▶ Document text:
===============
Swimming is primarily an individual sport and one that is focused on achieving your personal best. It was better to come in 3rd and “drop” 1 second off your best time than it was to come in 1st at a slower pace. That is why it was so important to swim with people that were better than you – they made you perform at your best. And when the race was over congratulations were shared in the form of a handshake, high five, or hug.
To this day performing at my personal best is what is important and motivating to me. Maybe that works out because I have such high standards and expectations but it is an orientation that feels honorable and honest. However, it runs contrary to some business advice that you may read or hear. I know others that are fiercely competitive in their marketplace and who indulge business rivals (read this funny Fast Company business frenemy piece) or who subscribe more to an ‘”it’s all fair in love and war” type orientation.
At IGC we talk a lot about the value of collaboration and how it is really important to have a relationship with those who are seeming competitors or who are in the same market place. Why? Well because your business or service is not for everyone, and people will find the best solution that works for them, and sometimes it’s important to have referrals, and you can learn a lot from those who do similar work to you (best practices, industry trends, what to expect). And, most importantly, good competitors improve the marketplace and make you perform better.
We are not oblivious to the potential awkwardness involved in these relationships and certainly don’t advocate giving away the secret sauce, but we genuinely believe that there is a lot to be gained from collegial collaborative relationships. We have written about Competitor Etiquette before.
And it is not just lip service either. We enjoy strong relationships with networks such as Ladies Who Launch and Collective-E and we support lots of other members who also work to educate women entrepreneurs. And we are not the only place in town that offers shared space…there is a whole co-working movement…and there are plenty of respectful ways to maintain a relationship with other providers. Newer establishments have even gone so far as to give us a respectful “heads up” call before they open just to keep us in the know. We have had meetings with lots of other space owners.
So, why do I bring this all up? Well, given that these are my beliefs, I sometimes struggle with the appropriate way to handle behavior that appears deceitful.
===============
▶ Information shown:
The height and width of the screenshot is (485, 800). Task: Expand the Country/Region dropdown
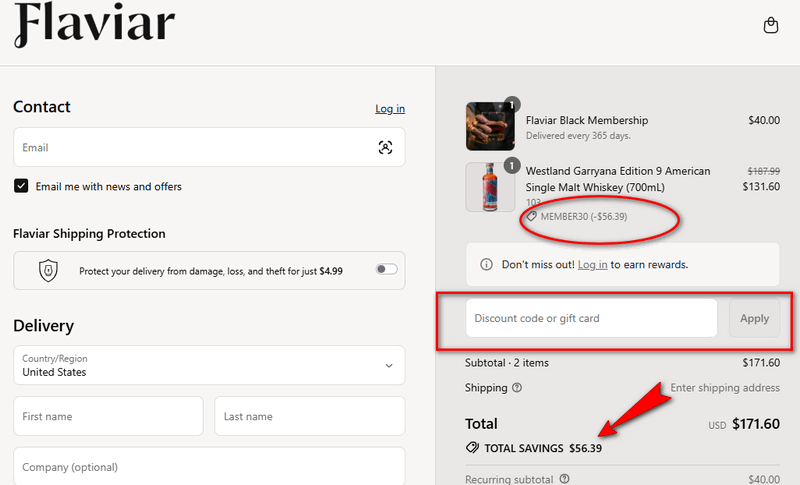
===============
▶ What to work on:
**A.** In the passage on competition and collaboration, translate this sentence into Spanish: "To this day performing at my personal best is what is important and motivating to me."
**B.** Continue the passage on competition and collaboration, picking up after its final sentence.

▶ Answers provided:
**A.** Hasta el día de hoy, rendir al máximo de mis capacidades es lo que me importa y me motiva.

**B.**
(I say appears not because I am nice but because I am smart enough to realize that you never know the whole story)
What do you do when a local business begins to offer a service nearly identical to yours and even uses the same language to explain it? And when you learn that it is a former member who will be “helping” them by doing sales, marketing, and programming?
I am not so bothered by this other business offering shared workspace, as it is unlikely that their members would have used our space and because I believe that what we offer is so important and valuable that I truly do want women to benefit from it (whether we provide it or not).
But it is the member’s involvement that irritates me. If the roles were reversed, I can’t imagine the circumstances in which I wouldn’t find a way to talk to someone like me about my new business involvement.
They say that imitation is the highest form of flattery, perhaps, but sometimes it is just plain rude and offensive.
So, again, what to do? If I were as “brazen” as Penelope Trunk I’d probably just write all about it and the parties involved (don’t get me wrong, although our styles are quite different, I have quite a lot of respect for her…you can see her hold her own in an insulting interview with CNN’s Rick Sanchez).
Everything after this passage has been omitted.